What the world witnessed then wasn't merely a meeting between superpowers whose recent past is fraught with high drama -- necessary WWII allies turned unnecessary Cold War enemies, and renewed animosity over everything from the ongoing crisis in Ukraine to the Syrian civil war to Iran's nuclear program. Indeed, the luncheon was so tense French President Francois Hollande sat between Obama and Putin, along with queens of Britain and Denmark, and dined with each president separately the night before. But more than anything, the meeting was indicative of Obama's recent embrace of diplomacy.
When Obama addressed West Point graduates in late May, he called for a definitive shift in U.S. foreign policy toward "collective action" with allies throughout the world. Taking a non-interventionist stance, Obama said, "Just because we have the best hammer does not mean that every problem is a nail."

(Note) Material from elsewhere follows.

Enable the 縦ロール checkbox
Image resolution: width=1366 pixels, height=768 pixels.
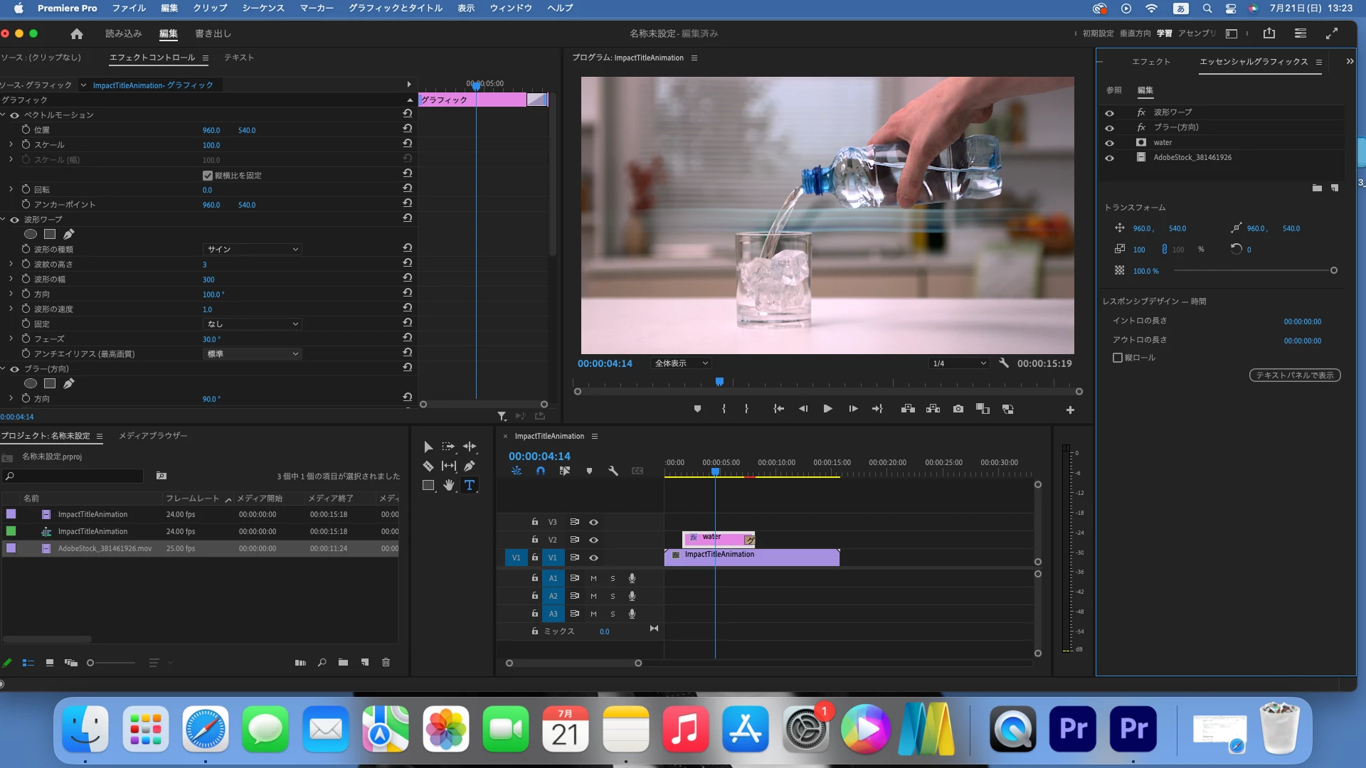click(x=1117, y=358)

America will not repeat the "costly mistakes" of the past, Obama claimed, which came from rushing (all-too-often at lightning speed) to unilateral military action. Instead, the president said, "We must broaden our tools to include diplomacy and development; sanctions and isolation; appeals to international law and -- if just, necessary, and effective -- multilateral military action."

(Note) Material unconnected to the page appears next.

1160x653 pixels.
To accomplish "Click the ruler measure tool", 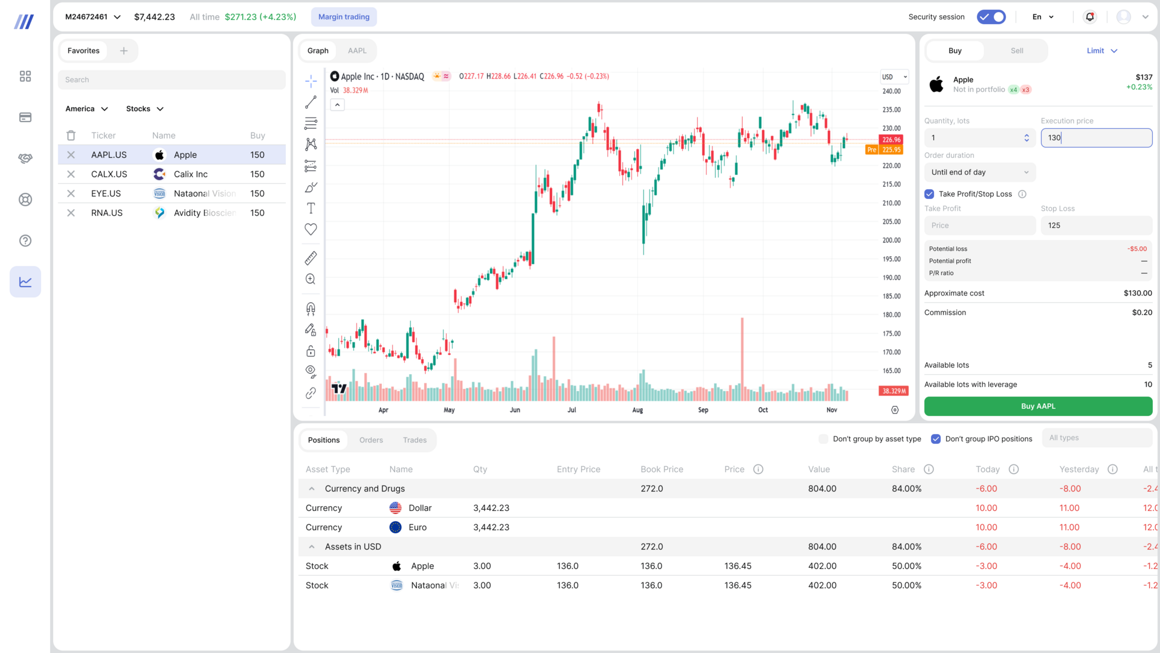I will click(x=311, y=258).

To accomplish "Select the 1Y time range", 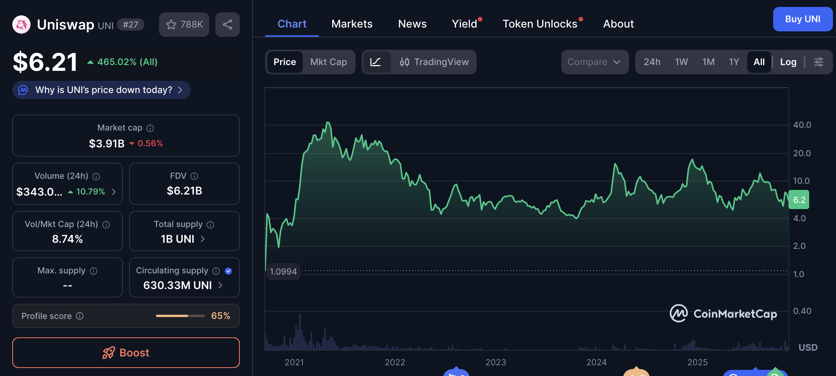I will 734,62.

The U.S. will work more with international institutions such as the United Nations and NATO, which Obama praised and has since recommitted to. He also announced the creation of a $5 billion "Counterterrorism Partnerships Fund," which will "train, build capacity, and facilitate partner countries on the front lines," ostensibly in order to combat terrorism in places like Yemen, Libya, Somalia, Mali, and elsewhere without the U.S. getting sucked into another decade-long, trillion-dollar war.
Of course, the Obama administration's track record belies such rhetoric. After all, this is the same administration that escalated the war in Afghanistan twice. The same administration that waged war on Libya without declaring it, and said it would close the military prison at Guantanamo Bay (and vowed to do so again during Obama's speech). The same administration whose overreliance on clandestine drone strikes, which -- despite Obama's West Point promise to provide greater transparency -- have killed countless innocent victims alongside targeted militants, undoubtedly perpetuating hatred toward the U.S.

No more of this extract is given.